The paragraph discusses the company's performance, highlighting that while overall performance was affected by aggregate category declines, some areas like Pepperidge Farm Bakery, Cookies, and pretzels performed well due to innovation. The company plans to continue focusing on innovation to meet consumer needs, especially as they spend intentionally. In the chips category, the company sees its brands positioned well despite increased competition, working on in-market execution, distribution, and introducing limited-time offers (LTOs). Additionally, instead of relying solely on promotions, the company is focusing on price pack architecture. Multipacks in chips have been successful. Lastly, there are challenges with the Goldfish brand, with some declines attributed to category issues and the previous Goldfish Crisps launch.

The paragraph outlines a company's strategy to enhance its market presence by focusing on key areas such as advertising, limited-time offers, and providing consumer value. They aim to allocate promotional efforts where they yield the best return on investment and set appropriate price points. The discussion also touches on expanding distribution and display for specific products like Goldfish grab bags and possibly introducing multipacks. Andrew Lazar inquires about the company's outlook for fiscal 2026 and the need for reinvestment in the snack space. Mick Beekhuizen responds by indicating it's too early for specific fiscal 2026 guidance but expects the snacking business to recover throughout the year, ending relatively flat, with more progress needed in the fourth quarter.
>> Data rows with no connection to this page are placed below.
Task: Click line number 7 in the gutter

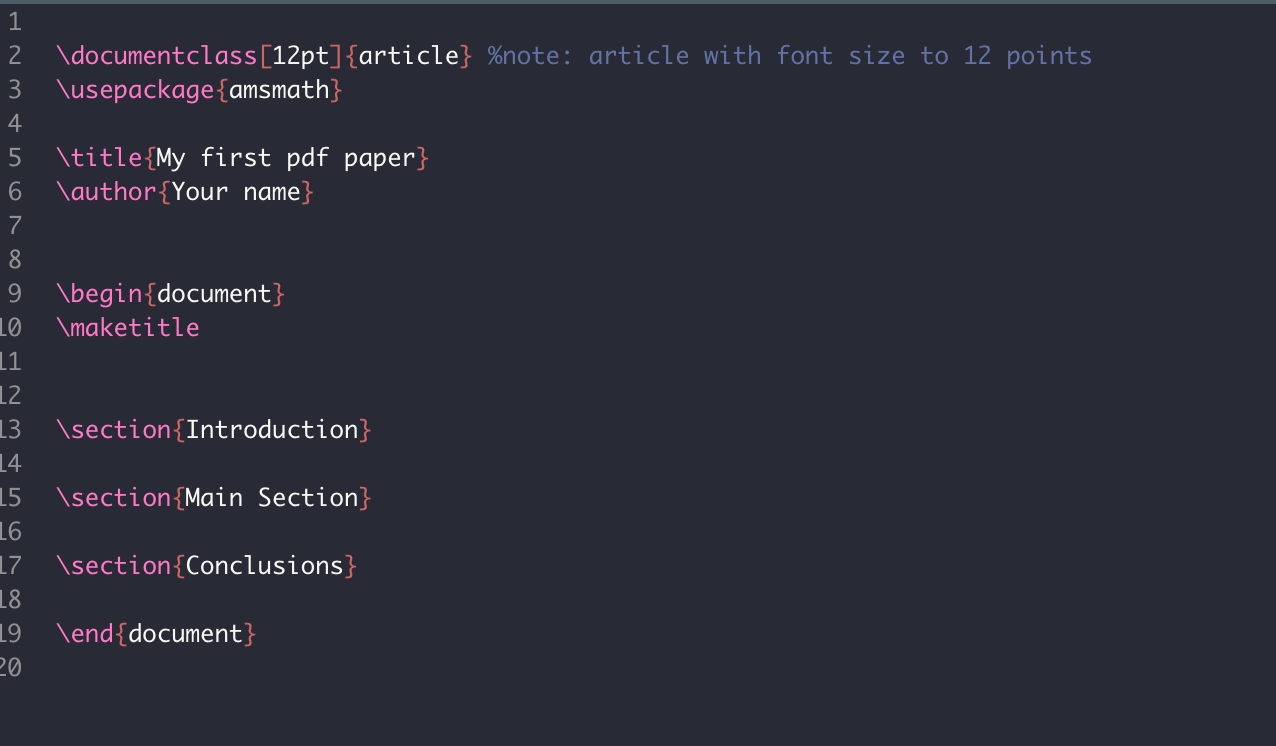Action: 14,226
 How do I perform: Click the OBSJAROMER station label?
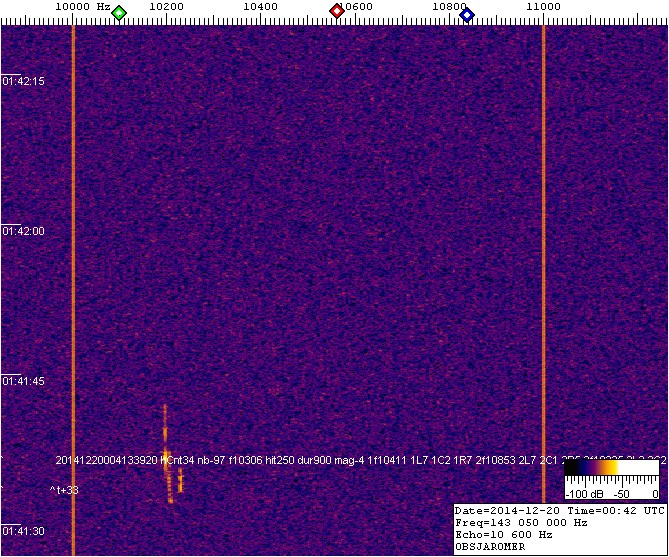tap(490, 547)
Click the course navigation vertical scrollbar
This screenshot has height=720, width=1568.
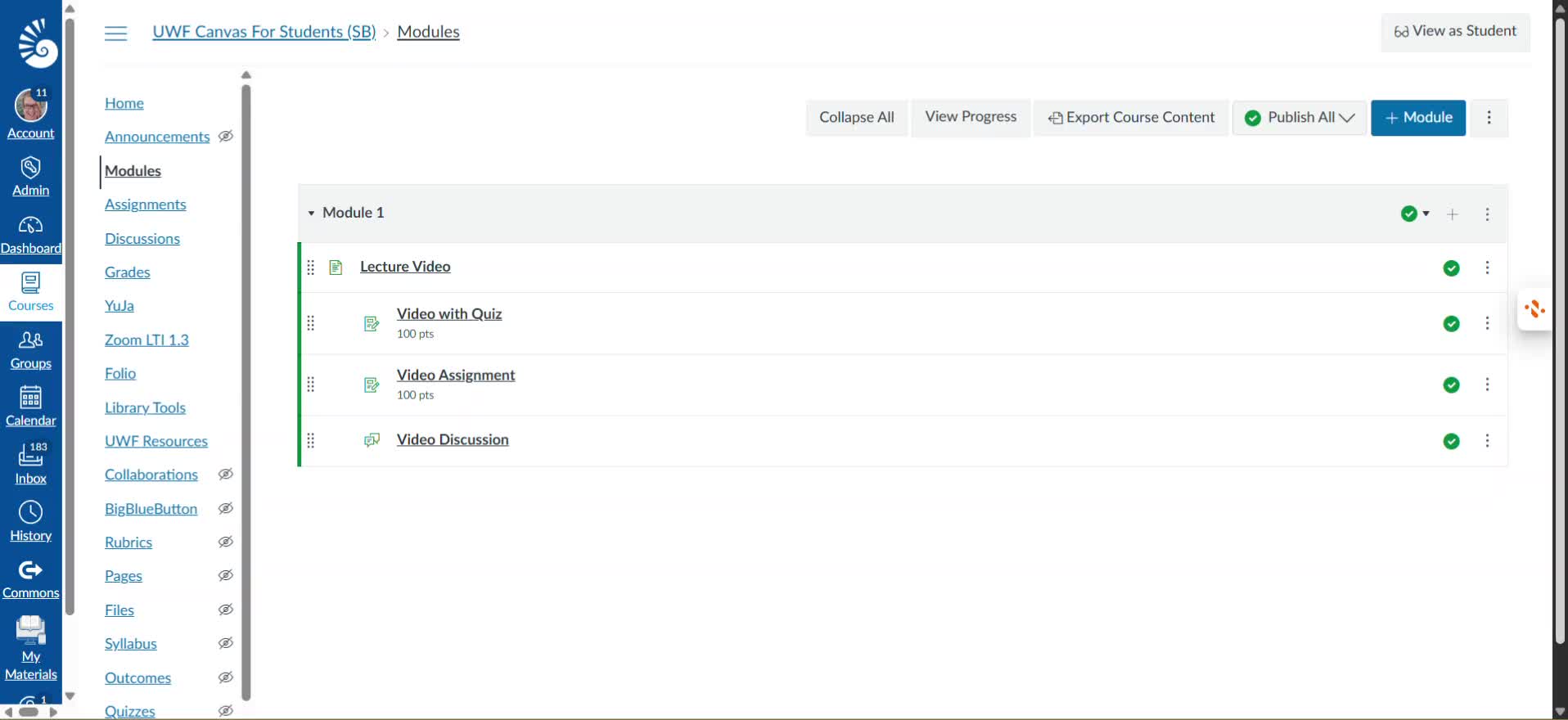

In the article's paragraph 19, a financial outlook is given, predicting recovery will occur in fiscal 2026, with a focus on investing in brands. There's a current low marketing spend, but an increase is expected next year to support brand presence. Additionally, the incentive compensation is acknowledged to present a slight challenge moving forward. Ken Goldman from JPMorgan asks about the sustainability of the positive trend in at-home cooking and dining, to which Mick Beekhuizen replies that meals and beverages have been strong within their portfolio, showing six consecutive quarters of growth. However, recent results were slightly influenced by shipment timing, and a three-point headwind is anticipated for meals and beverages in the fourth quarter.

The paragraph discusses the success of the company's diverse food and beverage portfolio in the current market, where consumers are increasingly cooking at home. The portfolio includes both mainstream and premium products, such as Prego, Rails, Swanson, Pacific, and V8. These products are well-positioned to meet consumer demands for value, quality, and convenience. The company highlights the strong performance of its broth brands during high demand and supply pressures, and mentions initiatives to promote everyday use of condensed products like mac and cheese. The V8 brand has stabilized and achieved growth, particularly in V8 energy. Overall, the company is optimistic about its meals and beverages segment, given market trends favoring home cooking.

The article discusses the company's outlook on promotional activities as they transition out of the soup season. Mick Beekhuizen highlights that while promotional activities were previously increasing, they are now stabilizing, with a focus on timing promotions during key periods like Easter to maximize impact. He emphasizes ensuring that the promotional presence is strategically aligned with important retail moments and maintaining appropriate starting price points in the market, especially in the snack segment.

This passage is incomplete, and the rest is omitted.